» ASSIGNED TASK
Only one span is wanted from the lines below: from the one with "Collapse the Case 1 tree node" up to and including the one with "Where should I". Copy it exactly, without images.

» INPUT FOR THIS TASK

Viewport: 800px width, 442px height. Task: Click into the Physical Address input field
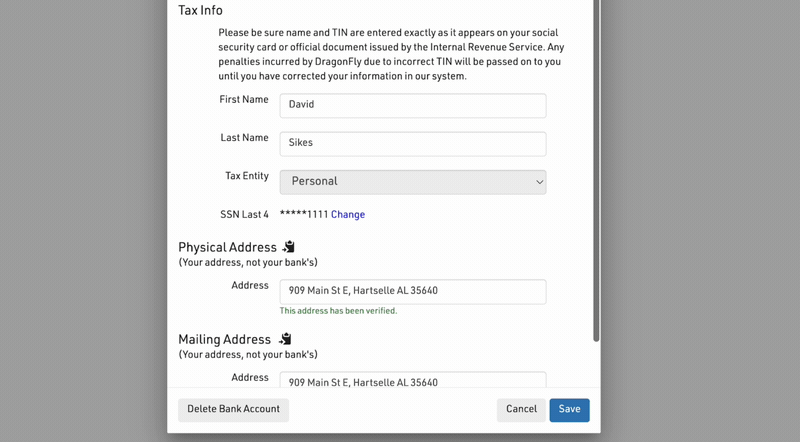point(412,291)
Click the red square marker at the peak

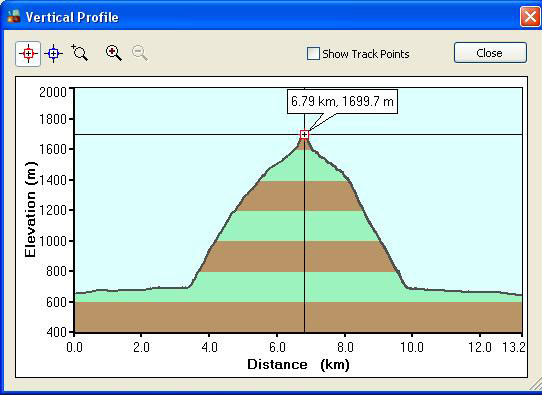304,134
* * *
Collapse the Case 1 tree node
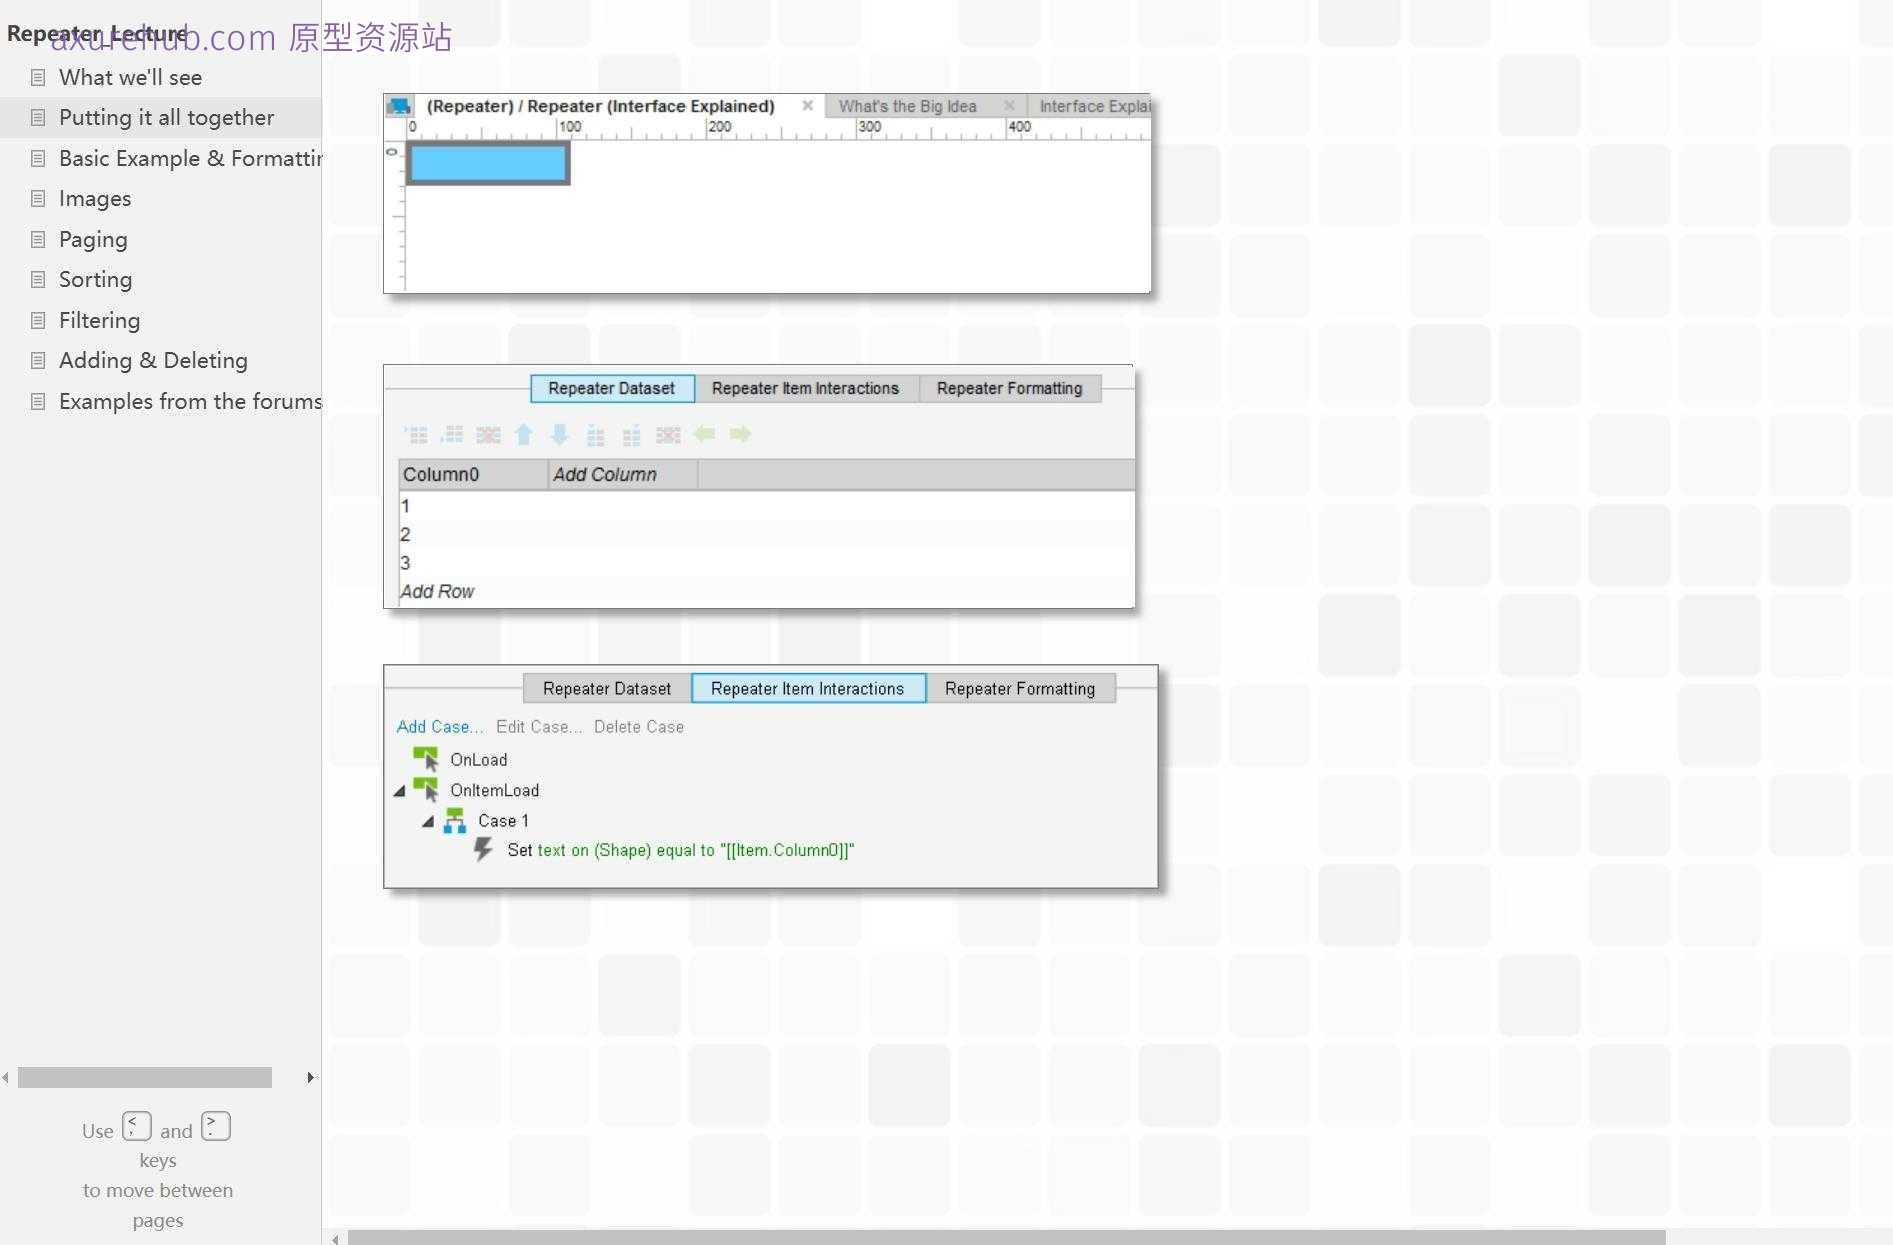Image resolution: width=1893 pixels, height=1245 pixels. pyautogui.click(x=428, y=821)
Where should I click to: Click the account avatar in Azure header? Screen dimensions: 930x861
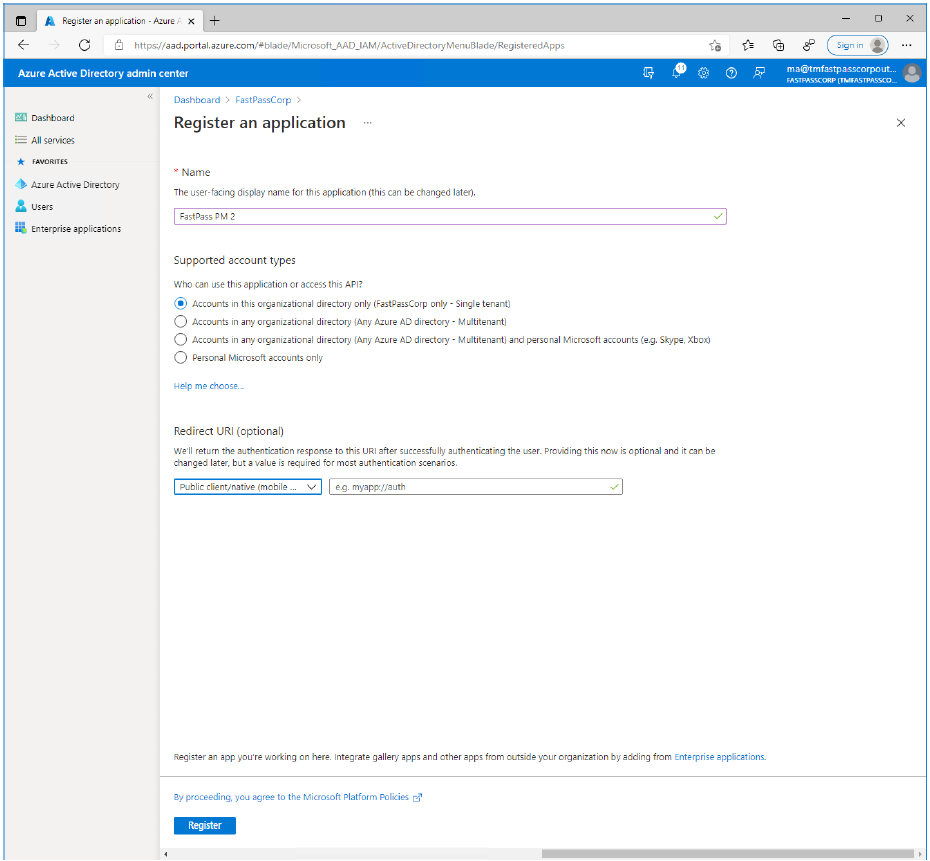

» SOLUTION TO THIS TASK
Collapse the Case 1 tree node
Image resolution: width=1893 pixels, height=1245 pixels. pyautogui.click(x=428, y=821)
Where should I click to: Click the account avatar in Azure header? Screen dimensions: 930x861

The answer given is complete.